U-6

404 15 2
                                    

Sabah erken kalktım yüzümü yıkayıp üstümü giydim. Bugün Nevzat Demir' e gidecektim. Yani Ozzy'e süpriz yapıcaktım. Avrupa yakasından anadolu yakasına geçmek zor olacaktı benim için. Bu yüzden erken kalkmıştım. Arabama atlayıp Ümraniye'ye doğru koyuldum. Trafik konusunda yanılmamıştım az da olsa trafik vardı. Telefonumu arabaya bağlayıp marş açtım.
"Haydi kalk ayağa yürü güneşe.."
Aklıma üniversite yıllarım geldi. Kendimi "İnan . Güneşli günler göreceksin" diye motive ederdim. Şimdi düşününce komikti ama görmedim mi? Gördüm. Tesislere girdim. Oğuzhan arkası dönük bir şekilde duruyordu. Yanındada Cenk vardı. Koşarak sırtına zıpladım yanağına öpücük kondurdum "Yavaş be Artemis. Kafam beynim patlar. Sonra ne yaparsın bensiz?!? " haklı "Haklısın kuşum" diyip sırtından indim Cenk bize baktı "Kuşum falan hayırdır?" dedi evet beni tanımıyordu "Derin Aksoy" dedim elimi uzatıp "Hmm... Şu ünlü yalak sensin demek? Neyse ben de Cenk." dedi " Genelde yalak Oğuzhan oluyor ama neyse.." dedim elimi sallayıp "Ece yani eşim..." Ozzye döndü ".. kardeşim Allah söyletti. O da burda. Geçin içeri tanıştırayım sizi." Ece nin gelinliğini benim yapacağımdan haberi yoktu galiba. "Ben zaten Ece yi tanıyorum. Ecenin gelinliğini ben tasarlıyıp ben dikicem" ikiside bana şaşkın ördek gibi bakıyordu "Eee hadi Ecenin yanına götürün beni" diyip ikisinin omzuna vurdum. Ece ye doğru gidiyorduk. Oğuzhan elimi tutuyordu. Ece bizi görünce ayağa kalktı " Ay Derin siz yoksaaaa" başımı salladım "EVET!" Şaşırmıştı" İyi ki darısı başına demişim" dedi ve sarıldı komikti. "Hadi gel seni görümcenle tanıştırayım." diyip çekleştirmeye başladı beni.İleride Şermin telefonuyla oynuyordu. İnternette görünenden daha güzeldi. "Abla bak bu Derin." ayağa kalktı "Merhaba canım.
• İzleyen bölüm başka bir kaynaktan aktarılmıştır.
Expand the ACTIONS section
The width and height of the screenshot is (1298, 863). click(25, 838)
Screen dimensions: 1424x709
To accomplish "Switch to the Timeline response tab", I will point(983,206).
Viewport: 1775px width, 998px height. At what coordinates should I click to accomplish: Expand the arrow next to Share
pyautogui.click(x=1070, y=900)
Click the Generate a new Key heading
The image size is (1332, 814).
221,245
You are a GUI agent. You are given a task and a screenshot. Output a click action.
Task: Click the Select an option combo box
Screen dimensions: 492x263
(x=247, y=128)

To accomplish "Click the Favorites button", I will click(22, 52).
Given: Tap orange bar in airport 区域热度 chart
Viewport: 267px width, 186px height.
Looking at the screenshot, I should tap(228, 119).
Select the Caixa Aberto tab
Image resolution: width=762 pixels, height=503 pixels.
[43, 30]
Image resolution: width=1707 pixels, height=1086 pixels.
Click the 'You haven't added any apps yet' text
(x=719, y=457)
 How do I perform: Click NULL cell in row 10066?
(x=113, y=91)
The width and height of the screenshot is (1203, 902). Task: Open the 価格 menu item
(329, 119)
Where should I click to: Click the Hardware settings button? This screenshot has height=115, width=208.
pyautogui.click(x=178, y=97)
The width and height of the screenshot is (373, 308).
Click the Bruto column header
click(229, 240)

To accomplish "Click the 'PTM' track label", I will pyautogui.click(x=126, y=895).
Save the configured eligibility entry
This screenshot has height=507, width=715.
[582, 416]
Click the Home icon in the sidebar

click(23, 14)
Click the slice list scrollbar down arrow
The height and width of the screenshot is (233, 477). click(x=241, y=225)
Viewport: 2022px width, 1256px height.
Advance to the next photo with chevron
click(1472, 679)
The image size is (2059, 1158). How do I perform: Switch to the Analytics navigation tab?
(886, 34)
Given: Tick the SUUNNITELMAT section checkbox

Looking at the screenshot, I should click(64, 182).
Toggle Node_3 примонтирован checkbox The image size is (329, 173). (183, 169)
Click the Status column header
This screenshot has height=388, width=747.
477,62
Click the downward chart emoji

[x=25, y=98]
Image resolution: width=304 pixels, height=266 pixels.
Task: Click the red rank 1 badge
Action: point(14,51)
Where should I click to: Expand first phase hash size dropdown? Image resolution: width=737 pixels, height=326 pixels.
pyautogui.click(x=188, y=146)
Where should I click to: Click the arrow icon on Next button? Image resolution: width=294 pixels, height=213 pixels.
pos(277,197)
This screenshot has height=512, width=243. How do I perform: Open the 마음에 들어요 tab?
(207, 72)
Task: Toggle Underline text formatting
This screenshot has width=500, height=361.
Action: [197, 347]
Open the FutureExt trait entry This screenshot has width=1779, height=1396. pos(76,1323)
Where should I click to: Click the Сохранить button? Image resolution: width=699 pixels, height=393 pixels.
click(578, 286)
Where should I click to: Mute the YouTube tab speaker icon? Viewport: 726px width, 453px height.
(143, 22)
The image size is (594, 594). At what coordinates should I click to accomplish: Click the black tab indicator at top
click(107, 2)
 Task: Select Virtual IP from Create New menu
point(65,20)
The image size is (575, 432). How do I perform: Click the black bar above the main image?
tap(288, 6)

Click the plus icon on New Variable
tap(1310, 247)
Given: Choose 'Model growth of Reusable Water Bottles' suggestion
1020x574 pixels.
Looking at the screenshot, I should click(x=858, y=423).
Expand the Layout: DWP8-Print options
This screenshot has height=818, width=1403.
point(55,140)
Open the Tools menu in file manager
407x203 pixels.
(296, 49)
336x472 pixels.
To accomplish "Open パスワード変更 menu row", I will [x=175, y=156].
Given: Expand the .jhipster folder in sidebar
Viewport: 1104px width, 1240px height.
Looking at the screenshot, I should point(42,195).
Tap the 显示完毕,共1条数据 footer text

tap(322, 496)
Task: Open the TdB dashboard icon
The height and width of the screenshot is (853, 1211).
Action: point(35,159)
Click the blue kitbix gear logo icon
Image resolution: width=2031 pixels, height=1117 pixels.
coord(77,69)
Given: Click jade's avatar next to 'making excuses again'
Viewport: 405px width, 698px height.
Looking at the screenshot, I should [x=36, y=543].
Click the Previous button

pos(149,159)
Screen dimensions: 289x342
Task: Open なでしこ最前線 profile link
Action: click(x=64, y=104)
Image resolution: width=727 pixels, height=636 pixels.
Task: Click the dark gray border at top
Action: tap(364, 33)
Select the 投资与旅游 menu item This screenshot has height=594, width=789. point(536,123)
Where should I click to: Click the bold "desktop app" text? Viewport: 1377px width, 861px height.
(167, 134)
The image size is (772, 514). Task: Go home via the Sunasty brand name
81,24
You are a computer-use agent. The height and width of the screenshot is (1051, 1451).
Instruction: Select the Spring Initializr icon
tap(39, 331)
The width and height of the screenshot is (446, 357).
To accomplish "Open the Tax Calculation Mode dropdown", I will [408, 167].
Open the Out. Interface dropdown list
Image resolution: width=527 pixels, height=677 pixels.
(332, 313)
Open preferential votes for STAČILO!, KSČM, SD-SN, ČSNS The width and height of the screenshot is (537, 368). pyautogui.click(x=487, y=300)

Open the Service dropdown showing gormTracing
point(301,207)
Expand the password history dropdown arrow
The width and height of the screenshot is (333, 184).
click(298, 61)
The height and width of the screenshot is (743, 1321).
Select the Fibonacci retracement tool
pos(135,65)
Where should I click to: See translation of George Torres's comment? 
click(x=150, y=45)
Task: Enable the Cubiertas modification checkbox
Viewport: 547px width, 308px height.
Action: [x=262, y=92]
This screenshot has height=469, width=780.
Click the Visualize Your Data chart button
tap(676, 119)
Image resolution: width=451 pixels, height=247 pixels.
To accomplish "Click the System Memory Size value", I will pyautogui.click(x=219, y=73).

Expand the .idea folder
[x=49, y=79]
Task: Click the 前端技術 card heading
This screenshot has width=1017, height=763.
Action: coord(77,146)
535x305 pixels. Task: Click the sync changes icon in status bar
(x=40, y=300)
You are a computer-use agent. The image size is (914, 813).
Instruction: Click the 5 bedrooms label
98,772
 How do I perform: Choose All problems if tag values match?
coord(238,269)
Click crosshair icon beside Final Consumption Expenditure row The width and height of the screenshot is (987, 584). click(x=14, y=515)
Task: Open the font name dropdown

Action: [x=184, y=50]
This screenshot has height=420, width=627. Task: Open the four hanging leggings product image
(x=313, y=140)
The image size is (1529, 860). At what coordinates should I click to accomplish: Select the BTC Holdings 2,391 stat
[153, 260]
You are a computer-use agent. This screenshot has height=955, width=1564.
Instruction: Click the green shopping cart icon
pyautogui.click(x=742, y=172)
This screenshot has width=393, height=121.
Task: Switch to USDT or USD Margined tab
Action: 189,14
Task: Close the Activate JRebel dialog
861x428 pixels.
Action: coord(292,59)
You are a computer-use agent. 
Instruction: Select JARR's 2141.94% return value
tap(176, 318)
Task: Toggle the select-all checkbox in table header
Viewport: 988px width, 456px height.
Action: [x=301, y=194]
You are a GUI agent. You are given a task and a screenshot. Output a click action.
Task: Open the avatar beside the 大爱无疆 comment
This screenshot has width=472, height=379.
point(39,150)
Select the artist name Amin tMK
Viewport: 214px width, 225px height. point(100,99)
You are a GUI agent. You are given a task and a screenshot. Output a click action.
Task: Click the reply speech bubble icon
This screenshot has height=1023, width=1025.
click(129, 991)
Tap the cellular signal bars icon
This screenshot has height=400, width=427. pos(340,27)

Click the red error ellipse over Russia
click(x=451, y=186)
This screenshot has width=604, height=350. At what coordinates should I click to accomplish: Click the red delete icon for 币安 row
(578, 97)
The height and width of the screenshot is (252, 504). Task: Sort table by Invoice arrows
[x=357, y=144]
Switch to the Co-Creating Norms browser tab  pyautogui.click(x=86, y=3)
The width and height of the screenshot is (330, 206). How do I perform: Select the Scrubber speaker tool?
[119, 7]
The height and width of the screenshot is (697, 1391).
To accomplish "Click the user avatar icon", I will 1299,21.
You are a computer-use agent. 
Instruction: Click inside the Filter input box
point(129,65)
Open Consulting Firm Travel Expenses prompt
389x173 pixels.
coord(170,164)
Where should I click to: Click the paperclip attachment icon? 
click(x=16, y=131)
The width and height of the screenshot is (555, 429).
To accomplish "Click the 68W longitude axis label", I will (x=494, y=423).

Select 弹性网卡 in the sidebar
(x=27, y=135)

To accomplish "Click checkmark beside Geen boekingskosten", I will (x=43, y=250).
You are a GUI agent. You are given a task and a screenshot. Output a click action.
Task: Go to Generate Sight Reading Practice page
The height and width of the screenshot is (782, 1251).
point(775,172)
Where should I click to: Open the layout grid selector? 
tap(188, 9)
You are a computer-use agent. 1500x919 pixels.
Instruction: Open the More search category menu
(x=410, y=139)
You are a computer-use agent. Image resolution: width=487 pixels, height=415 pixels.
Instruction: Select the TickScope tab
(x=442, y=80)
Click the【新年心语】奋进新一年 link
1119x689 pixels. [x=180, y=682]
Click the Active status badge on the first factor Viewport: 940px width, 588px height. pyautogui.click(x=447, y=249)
Ben de Şermin. Ee Derin senin neyin oluyor?" bana baktı "Sevgilim." kısa ve özdü . Şermin bana sıkı sıkı sarıldı "Hoşgeldin canım gelinim."
"Hoşbulduk." diyip gülümsedim "Eee nasıl mekanımızı?"
"Her ne kadar ter koksada. Mükemmel buldum." hep beraber güldük

XXX

2 saat falan oturmuştum sanırım. Oğuzhan bu süre içinde ise 3 gol atmıştı bir orta saha oyuncusundan böyle bir performan beklenilmezdi. Şenol hoca "Doping mi aldın diye sormuştu Oğuzhan ise bana baktı sonra dudaklarını yaladı "Hayır hocam. Şampiyon olana kadar çok çalışacağım." bana baktı ve elleriyle kalp şekli yaptı. Ben de ona öpücük attım. "Peki oğlum, sen böyle koşamazdın sadece çok şaşırdım. Hala inanamıyorum."

"Herşey mümkün inanmak zor değil."
Antreman erken bitmiş bana beni evime bırakmayı teklif etmişti. "Kabul edemem Oğuzhan sen yorgunsun zaten. Bir de benim işlerim var şirkette." başını salladı "Öyle olsun bakalım."
"Je t'aime, Özyakup" neden İngilizce söylemek varken Fransızca söyledim bilmiyorum. Ama en iyi konuştuğum dil Fransızcaydı. "Bir daha söylesene.." gülümsedi. Dayanamayacağımı biliyordu. Ama bu adil değildi.  "Je t'aime, Özyakup. I love you. Ich liebe dich . Te amo, ti amo. Te dua. Seni seviyorum." Altı dilde 'seni seviyorum' demiştim . Daha sonda da kendimi dudaklarında bulmuştum. Ayrıldığımda "Sana söz veriyorum; bu dudakları senden başka kimse öpmeyecek."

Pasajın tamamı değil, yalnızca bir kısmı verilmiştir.